Compositeur allemand.
Fils d'un corniste, Richard Strauss étudie le violon et l'écriture tout en poursuivant des études universitaires. Sur les conseils de Hans von Bülow, il inaugure une carrière de chef d'orchestre qui sera longue et prestigieuse : Meiningen (1885), Weimar (1889), Munich (1894), Berlin (1898). En 1908, il devient directeur général de la musique de l'Opéra royal de Berlin et, en 1919, il est nommé directeur de l'Opéra de Vienne. Influencé par Schumann et Brahms dans ses œuvres de jeunesse, Strauss affirme ensuite une personnalité nourrie par l'amour du théâtre et la quête d'un idéal philosophique.
La première partie de son œuvre comporte principalement des poèmes symphoniques comme Don Juan (1889), Macbeth (1890), Tod und Verklärung (1890) Till Eulenspiegel (1895), Also sprach Zarathustra (1896), Don Quichotte (1898), Ein Heldenleben (1899). De grande dimension, Eine Alpensymphonie (1915) revient à la conception descriptive. A travers les œuvres de cette première période se fixent les éléments d'un langage caractérisé par l'originalité et la richesse mélodiques, la richesse harmonique et l'extraordinaire portée de l'orchestration.
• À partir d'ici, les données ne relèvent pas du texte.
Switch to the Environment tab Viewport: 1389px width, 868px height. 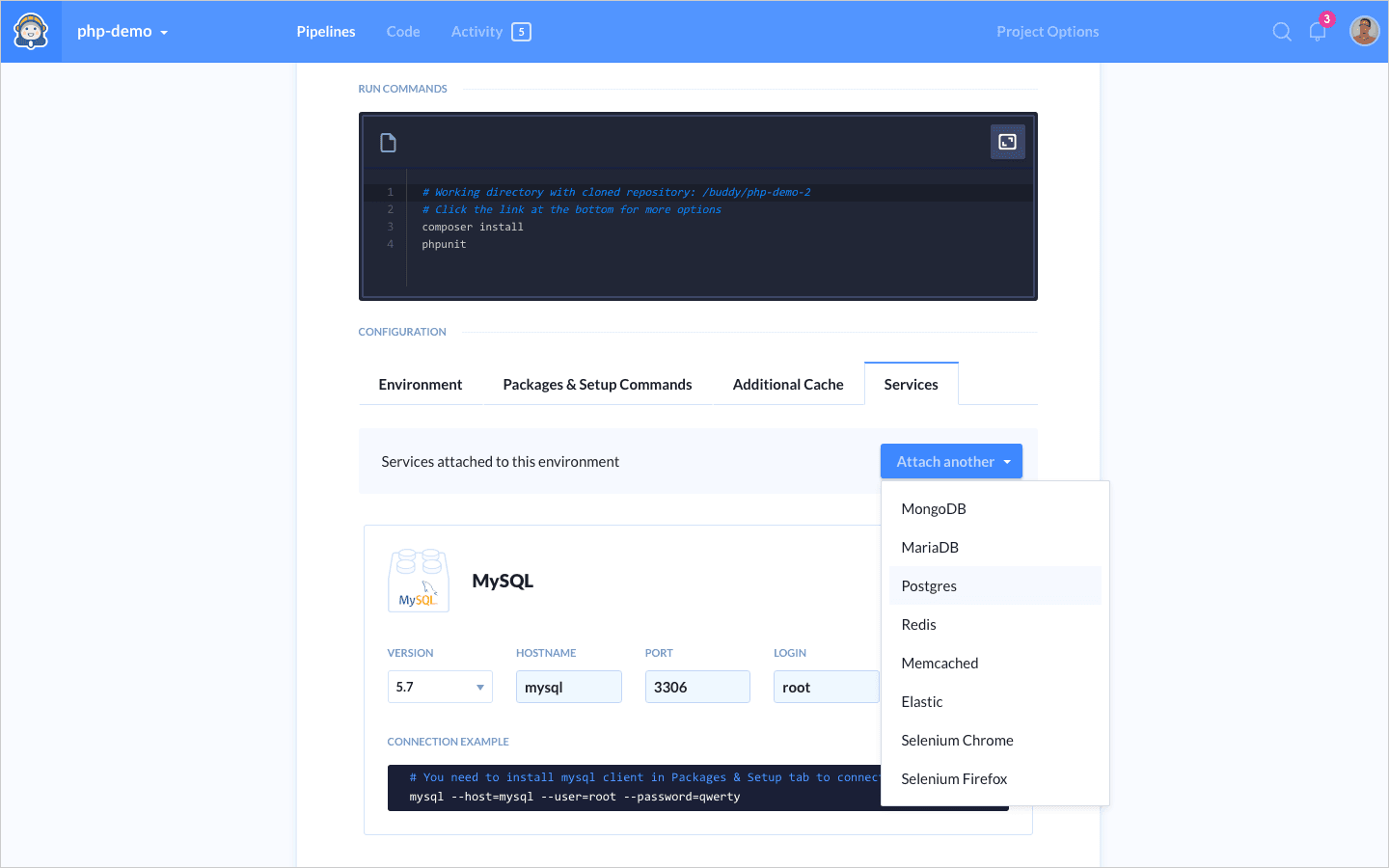[420, 385]
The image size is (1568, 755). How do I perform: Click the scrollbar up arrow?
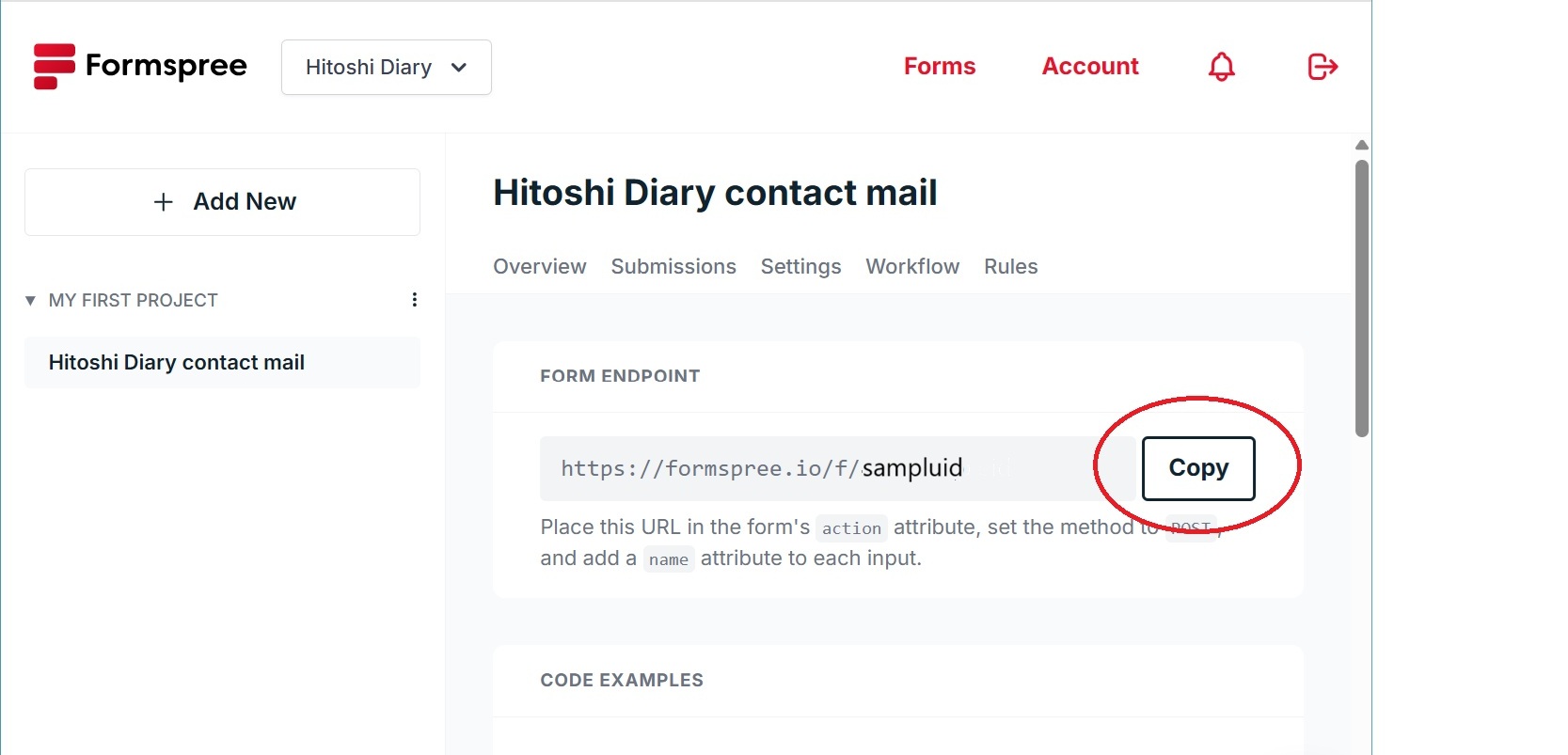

La seconde période est plus particulièrement consacrée au théâtre. La Tragédie de Salomé (1905) et Elektra (1908) débutent cette série d'ouvrages destinés à la scène. Cet amour pour le théâtre, art essentiellement baroque, ramène Strauss à l'esprit du XVIIIe siècle auquel il adapte son propre langage et un procédé de déclamation personnel, inspiré du recitativo arioso de Wagner. De cet amalgame musical naîtra un art néo-baroque : Der Rosenkavaliert (1911), Ariane und Naxos (1912) où l'illusion est portée à son comble par la combinaison de l'opera seria et de l'opera buffa. Suivront Daphné (1938), Die Liebe der Danae (1940) et Capriccio (1942), entre autres.
D'autres tendances sont perceptibles dans son œuvre : Die Schweigsame Frau est inspiré de Rossini et l'Intermezzo peut être rattaché au vérisme. Dans ce retour au passé, il faut encore évoquer les pièces instrumentales dans l'esprit français, à la manière de Lully ou de Couperin. Musicien éclectique, Strauss s'est laissé séduire par la musique ancienne sans tomber dans le passéisme ; sa manière est restée unique et son œuvre apporte une fraîcheur toute personnelle et presque intemporelle.